Copy every one of the items below word for word, keeping each line unchanged and in the same order.
start DATA FOR THIS EXERCISE
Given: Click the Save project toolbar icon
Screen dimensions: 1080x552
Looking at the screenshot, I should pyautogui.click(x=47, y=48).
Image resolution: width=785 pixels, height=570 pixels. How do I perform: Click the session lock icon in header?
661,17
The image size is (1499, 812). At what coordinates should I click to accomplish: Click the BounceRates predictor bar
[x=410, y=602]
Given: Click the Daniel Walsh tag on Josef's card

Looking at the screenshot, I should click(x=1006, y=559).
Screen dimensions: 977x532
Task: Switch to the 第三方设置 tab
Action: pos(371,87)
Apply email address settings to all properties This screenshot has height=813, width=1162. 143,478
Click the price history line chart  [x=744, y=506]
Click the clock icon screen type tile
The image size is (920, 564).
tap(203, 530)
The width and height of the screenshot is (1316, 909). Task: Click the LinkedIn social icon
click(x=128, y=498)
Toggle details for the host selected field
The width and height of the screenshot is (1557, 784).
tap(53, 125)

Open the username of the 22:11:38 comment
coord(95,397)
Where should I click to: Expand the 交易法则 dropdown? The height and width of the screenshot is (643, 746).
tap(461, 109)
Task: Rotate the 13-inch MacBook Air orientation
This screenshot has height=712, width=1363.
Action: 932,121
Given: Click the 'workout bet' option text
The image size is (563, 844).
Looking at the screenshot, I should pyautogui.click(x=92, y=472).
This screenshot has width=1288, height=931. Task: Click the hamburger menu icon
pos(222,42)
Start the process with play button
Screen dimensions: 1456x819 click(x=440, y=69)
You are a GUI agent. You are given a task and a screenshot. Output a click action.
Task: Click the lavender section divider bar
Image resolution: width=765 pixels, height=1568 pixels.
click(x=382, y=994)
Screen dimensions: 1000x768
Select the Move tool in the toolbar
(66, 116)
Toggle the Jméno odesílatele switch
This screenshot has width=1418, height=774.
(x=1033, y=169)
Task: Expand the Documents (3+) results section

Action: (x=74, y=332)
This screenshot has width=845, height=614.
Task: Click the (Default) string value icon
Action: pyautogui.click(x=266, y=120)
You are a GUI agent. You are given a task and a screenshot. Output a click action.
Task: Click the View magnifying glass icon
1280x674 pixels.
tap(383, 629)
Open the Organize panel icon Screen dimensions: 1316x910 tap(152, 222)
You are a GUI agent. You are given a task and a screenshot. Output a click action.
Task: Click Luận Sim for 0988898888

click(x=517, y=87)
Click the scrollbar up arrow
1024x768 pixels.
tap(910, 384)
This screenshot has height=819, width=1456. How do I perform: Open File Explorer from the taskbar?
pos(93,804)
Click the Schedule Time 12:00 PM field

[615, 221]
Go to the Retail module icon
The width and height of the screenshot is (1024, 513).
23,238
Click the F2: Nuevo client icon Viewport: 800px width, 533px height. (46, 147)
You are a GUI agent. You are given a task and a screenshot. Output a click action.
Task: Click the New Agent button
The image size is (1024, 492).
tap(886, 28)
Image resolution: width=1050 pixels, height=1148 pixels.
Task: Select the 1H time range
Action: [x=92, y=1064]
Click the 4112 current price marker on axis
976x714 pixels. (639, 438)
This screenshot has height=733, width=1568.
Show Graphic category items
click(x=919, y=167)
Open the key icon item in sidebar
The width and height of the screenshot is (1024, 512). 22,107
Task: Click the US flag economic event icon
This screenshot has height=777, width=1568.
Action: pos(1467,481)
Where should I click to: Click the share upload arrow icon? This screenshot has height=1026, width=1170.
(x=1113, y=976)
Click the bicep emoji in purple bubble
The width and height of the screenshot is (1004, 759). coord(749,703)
end DATA FOR THIS EXERCISE
- TASK ANSWER:
Given: Click the Save project toolbar icon
Screen dimensions: 1080x552
Looking at the screenshot, I should pyautogui.click(x=47, y=48).
Image resolution: width=785 pixels, height=570 pixels. How do I perform: Click the session lock icon in header?
661,17
The image size is (1499, 812). At what coordinates should I click to accomplish: Click the BounceRates predictor bar
[x=410, y=602]
Given: Click the Daniel Walsh tag on Josef's card

Looking at the screenshot, I should click(x=1006, y=559).
Screen dimensions: 977x532
Task: Switch to the 第三方设置 tab
Action: pos(371,87)
Apply email address settings to all properties This screenshot has height=813, width=1162. 143,478
Click the price history line chart  [x=744, y=506]
Click the clock icon screen type tile
The image size is (920, 564).
tap(203, 530)
The width and height of the screenshot is (1316, 909). Task: Click the LinkedIn social icon
click(x=128, y=498)
Toggle details for the host selected field
The width and height of the screenshot is (1557, 784).
tap(53, 125)

Open the username of the 22:11:38 comment
coord(95,397)
Where should I click to: Expand the 交易法则 dropdown? The height and width of the screenshot is (643, 746).
tap(461, 109)
Task: Rotate the 13-inch MacBook Air orientation
This screenshot has height=712, width=1363.
Action: 932,121
Given: Click the 'workout bet' option text
The image size is (563, 844).
Looking at the screenshot, I should pyautogui.click(x=92, y=472).
This screenshot has width=1288, height=931. Task: Click the hamburger menu icon
pos(222,42)
Start the process with play button
Screen dimensions: 1456x819 click(x=440, y=69)
You are a GUI agent. You are given a task and a screenshot. Output a click action.
Task: Click the lavender section divider bar
Image resolution: width=765 pixels, height=1568 pixels.
click(x=382, y=994)
Screen dimensions: 1000x768
Select the Move tool in the toolbar
(66, 116)
Toggle the Jméno odesílatele switch
This screenshot has width=1418, height=774.
(x=1033, y=169)
Task: Expand the Documents (3+) results section

Action: (x=74, y=332)
This screenshot has width=845, height=614.
Task: Click the (Default) string value icon
Action: pyautogui.click(x=266, y=120)
You are a GUI agent. You are given a task and a screenshot. Output a click action.
Task: Click the View magnifying glass icon
1280x674 pixels.
tap(383, 629)
Open the Organize panel icon Screen dimensions: 1316x910 tap(152, 222)
You are a GUI agent. You are given a task and a screenshot. Output a click action.
Task: Click Luận Sim for 0988898888

click(x=517, y=87)
Click the scrollbar up arrow
1024x768 pixels.
tap(910, 384)
This screenshot has height=819, width=1456. How do I perform: Open File Explorer from the taskbar?
pos(93,804)
Click the Schedule Time 12:00 PM field

[615, 221]
Go to the Retail module icon
The width and height of the screenshot is (1024, 513).
23,238
Click the F2: Nuevo client icon Viewport: 800px width, 533px height. (46, 147)
You are a GUI agent. You are given a task and a screenshot. Output a click action.
Task: Click the New Agent button
The image size is (1024, 492).
tap(886, 28)
Image resolution: width=1050 pixels, height=1148 pixels.
Task: Select the 1H time range
Action: [x=92, y=1064]
Click the 4112 current price marker on axis
976x714 pixels. (639, 438)
This screenshot has height=733, width=1568.
Show Graphic category items
click(x=919, y=167)
Open the key icon item in sidebar
The width and height of the screenshot is (1024, 512). 22,107
Task: Click the US flag economic event icon
This screenshot has height=777, width=1568.
Action: pos(1467,481)
Where should I click to: Click the share upload arrow icon? This screenshot has height=1026, width=1170.
(x=1113, y=976)
Click the bicep emoji in purple bubble
The width and height of the screenshot is (1004, 759). coord(749,703)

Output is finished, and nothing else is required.